Barbora Hrzanova, 39 ans, est la fille de Jiri Hrzan, un grand talent du théâtre et du cinéma tchèques mort tragiquement en 1980. Elle a été couronnée meilleure comédienne de l'année pour son rôle de Helenka, une gamine de huit ans, qu'elle interprète dans la pièce Hrdy Budzes (Le fier Budzes), au théâtre de Pribram, en Bohême centrale. Avec l'écolière Helenka, imaginée par l'écrivain Irena Douskova, le public revit la période dite de "normalisation" qui a suivi, dans l'ancienne Tchécoslovaquie, le Printemps de Prague. "Vous ne pouvez pas imaginer combien je suis heureuse de pouvoir dire sur scène, en tant que petite Helenka, que 'les Russes et les communistes sont des salauds, mais on ne peut pas le dire en public' ", a confié Barbora Hrzanova, qui ne mâche jamais ses mots, au parterre rempli du Théâtre national. Mais selon la presse, cette fois-ci, sa franchise a dépassé les bornes : "Le soliste du ballet du Théâtre national, Sascha Katsapov, lauréat du prix Thalie l'année dernière et assis, ce soir-là, à quelques mètres de Hrzanova, est-il un salaud ? Et les autres, Pouchkine, Soljenitsyne, Tchekhov ?", s'indigne le cinéaste Petr Jancarek dans le quotidien Mlada fronta Dnes. Barbora Hrzanova, formée dès son enfance par un milieu artistique et anti-communiste (ce qui ne l'a pas empêchée, a-t-elle dit dans une interview, de dévorer les classiques russes) est une tête dure. Après la remise des Thalies, nous avons parlé, non seulement de son rôle d'Helenka, mais aussi de celui d'Edith Piaf que Barbora avait joué, avec beaucoup de succès, au Théâtre Na zabradli.
"J'aime la France, mais ce qui me dérange un peu, c'est son esprit gauchiste. Moi, j'ai toujours été de droite. Evidemment, cela ne concerne pas le personnage d'Edith Piaf.

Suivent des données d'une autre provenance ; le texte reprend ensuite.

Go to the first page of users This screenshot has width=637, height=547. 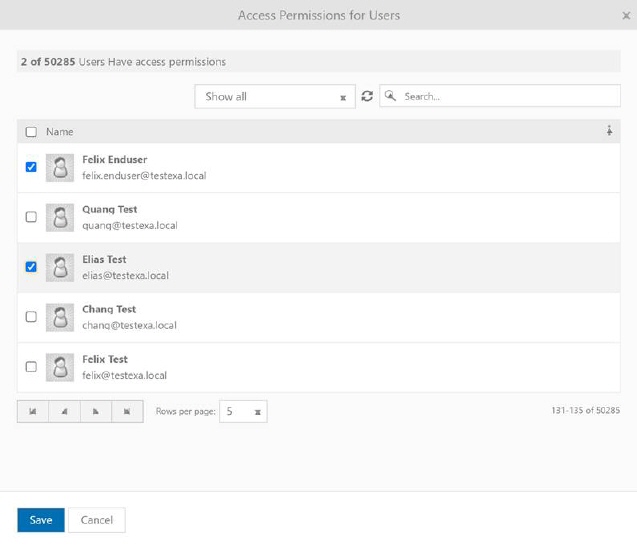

C'était un talent exceptionnel, qui ne naît qu'une fois tous les cent ou deux cents ans, qui est envoyé sur Terre par Dieu. On ne peut que l'admirer, c'est tout."
Il est plutôt rare qu'une soliste de ballet soit primée pour un rôle comique, comme cela a été le cas de la charmante Tereza Podarilova. Les gags de sa Catherine, la "Mégère apprivoisée" créée par Shakespeare et adaptée pour le ballet par le fameux chorégraphe britannique John Cranko, font éclater de rire le public du Théâtre national. Ecoutez Tereza Podarilova.
"La chorégraphie de la Mégère apprivoisée est merveilleuse. Le rapport entre moi et mon partenaire, Petrucchio, est très important, il faut que nous soyons en harmonie absolue. Mais ce qui me plaît le plus, c'est le fait de jouer véritablement. Pour une fois, j'exprime, à travers le mouvement, une action, pas seulement une émotion. Je parle, en fait..."
La Mégère apprivoisée sera donnée au Théâtre national les 14 et 15 mai prochains. Tereza Podarilova, vous pouvez la voir aussi dans le rôle titre du ballet Giselle, présenté en première cette semaine.
Restons au Théâtre national de Prague, mais passons à l'opéra : Yvona Skvarova a été couronnée du prix Thalie pour sa performance dans l'opéra La Mort de Klinghoffer de John Adams. Sa Marylin Klinghoffer est déchirée par la mort de son mari, tué par les terroristes.
"Pour la première fois de ma vie, j'ai incarné un personnage réel : Marylin Klinghoffer était une femme faite de chair et d'os. Cela arrive rarement à un chanteur d'opéra. Et puis, travailler avec ce sujet du terrorisme, triste mais d'actualité, c'était aussi intéressant. Mais ce qui était le plus dur pour moi, c'était de comprendre la manière de penser d'une femme américaine."
J'ai demandé à Yvona Skvarova quel était son rapport à l'opéra français. Sa réponse n'a pas besoin de commentaire...
"J'adore... On me disait souvent que ma voix était faite pour l'opéra français. J'ai beaucoup aimé chanter Mignon d'Ambroise Thomas et, évidemment, Carmen, proche à chaque mezzo-soprano."